§ **任务目标**: 在这篇谈时代精神的短文里,旧的进化论强调的是什么?

§ **所给原文**:
====
■朱光烈
尋找我們的時代精神
■朱光烈
進入后現代以來,文明進步的觀念被多元主義和相對主義所消解,而大量的事實和數據顯示文明確實是在不斷地進步。進步是曲折迂回的,利弊互見的。看文明是否進步,需要辯證地分析,需要算總賬。舊的進化論強調的是叢林法則,它反映的是原始資本積累時代崇尚殘酷競爭的時代精神。現代進化論強調集體進化,反映著信息社會對于合作與道德提升的需求,文明進步是人類整體進步的觀念,顯示著信息社會新的時代精神。這種時代精神對于當前較為順利地度過文明大危機極為重要。
====
§ **文档与截图定位条目**:
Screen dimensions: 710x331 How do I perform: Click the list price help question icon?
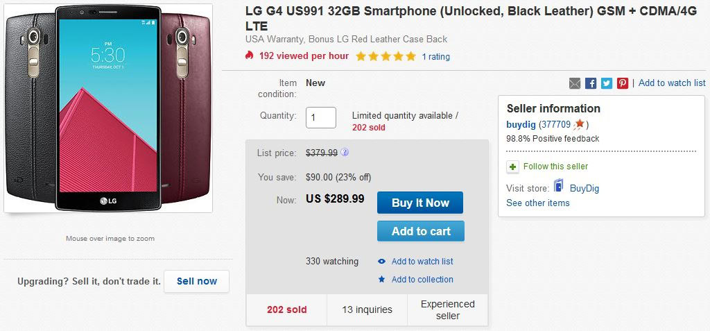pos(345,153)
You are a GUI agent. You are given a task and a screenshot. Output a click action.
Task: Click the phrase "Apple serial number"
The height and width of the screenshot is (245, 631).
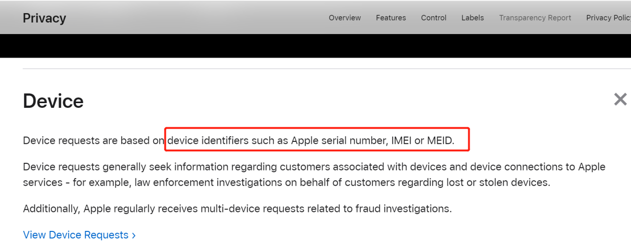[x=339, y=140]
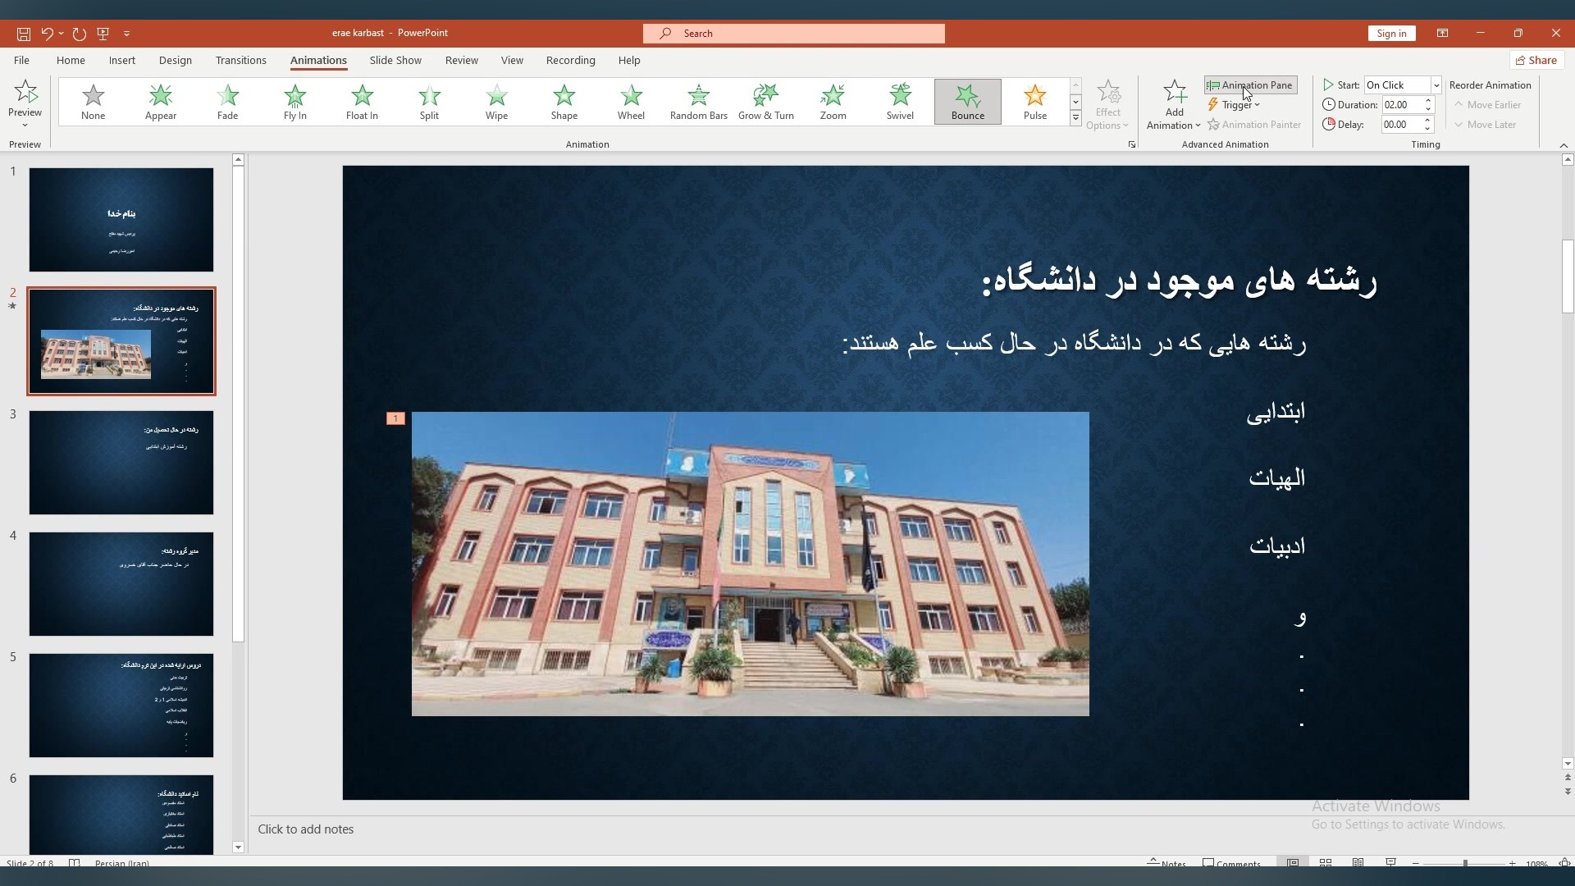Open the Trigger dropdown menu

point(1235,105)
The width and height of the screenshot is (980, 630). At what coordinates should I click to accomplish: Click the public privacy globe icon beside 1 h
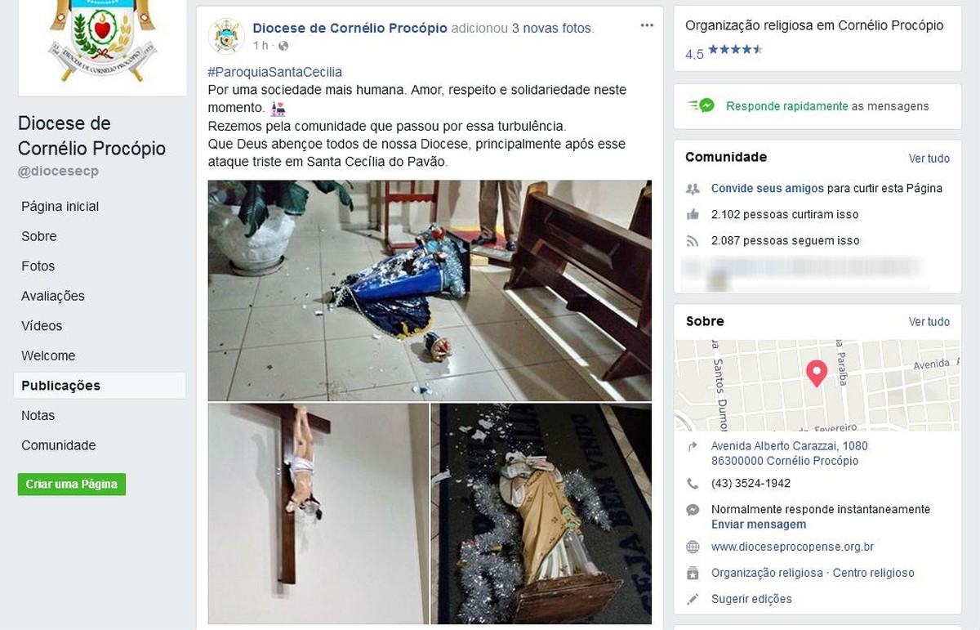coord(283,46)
====
§ **本题解答**: 丛林法则。